OK, well the way to do this is to fill your car with a rather low-pressure mixture of Deuterium (${}^2H$) and Tritium, (${}^3H$) (yes, this does not meet your requirements: the size of my envelope does not allow for calculations any harder than this one, sorry). The pressure needs to be low enough such that the mean free path of the atoms is about the length of the inside of the car, which I'll take to be 2 metres.
Then you put your foot on the accelerator really hard, and some of the Tritium atoms will fall from the front of the car and hit Deuterium atoms close to the rear windscreen. Apparently the collision energy needs to be about $0.1\,\mathrm{MeV}$: this is the kinetic energy that the Tritium atom needs to have gained (it's better for the Tritium to do the falling towards the Deuterium as it's heavier so it does not need to fall so fast).
The first thing to do is to check whether this needs the speed to be relativistic, as there's no way I'm doing this calculation if it does. So, using $E=mv^2/2$ or equivalently $v = \sqrt{2E/m}$, we want $v \ll c$ The atomic mass of Tritium is about $5\times 10^{-27}\,\mathrm{kg}$ and $0.1\,\mathrm{MeV} \approx 1.6\times 10^{-14}\,\mathrm{J}$. And plugging this in we get
$$v \approx \sqrt{\frac{3.2\times 10^{-14}\,\mathrm{J}}{5\times 10^{-27}\,\mathrm{kg}}} \approx 2.5 \times 10^6\,\mathrm{ms^{-1}} \ll c $$
So we're fine.
So now we can just use the constant-acceleration formulae we learn in school: $v = u + at$ and $s = ut + at^2/2$, and solve for $a$ in terms of $s$ and $v$, both of which we know.
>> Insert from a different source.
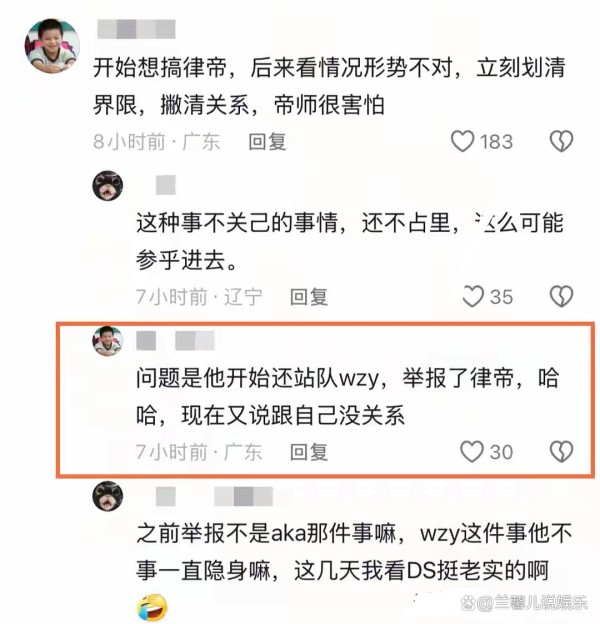The height and width of the screenshot is (624, 600).
Task: Tap broken heart on highlighted wzy reply
Action: (561, 452)
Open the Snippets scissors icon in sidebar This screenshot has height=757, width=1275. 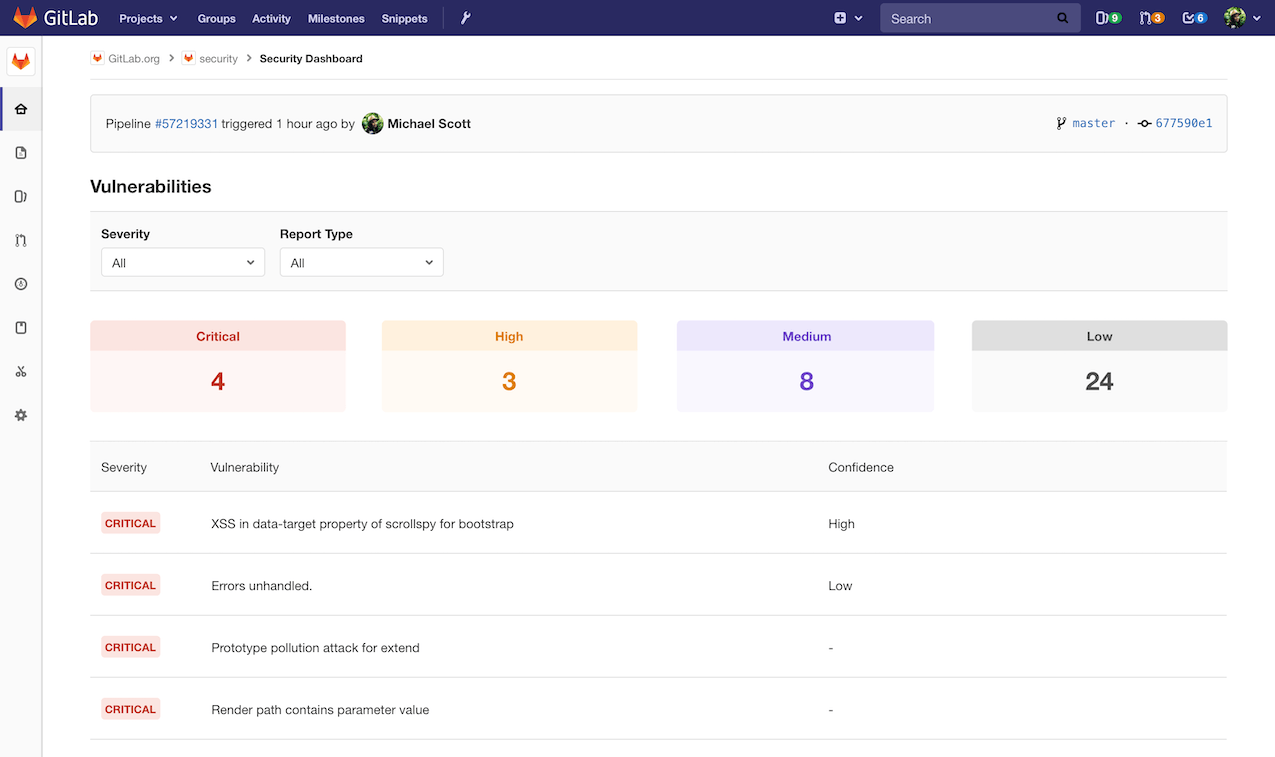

And the formula is
$$ a = \frac{v^2}{2s} $$
So $$a \approx \frac{\left(2.5 \times 10^6\,\mathrm{ms^{-1}}\right)^2}{4\,\mathrm{m}} \approx 1.6\times 10^{12}\,\mathrm{ms^{-2}}$$
Or, in other words $a \approx 1.6\times 10^{11}\,\mathrm{g}$. As well as breathing apparatus you will need a g-suit.
As you can tell, I am trying to avoid work today.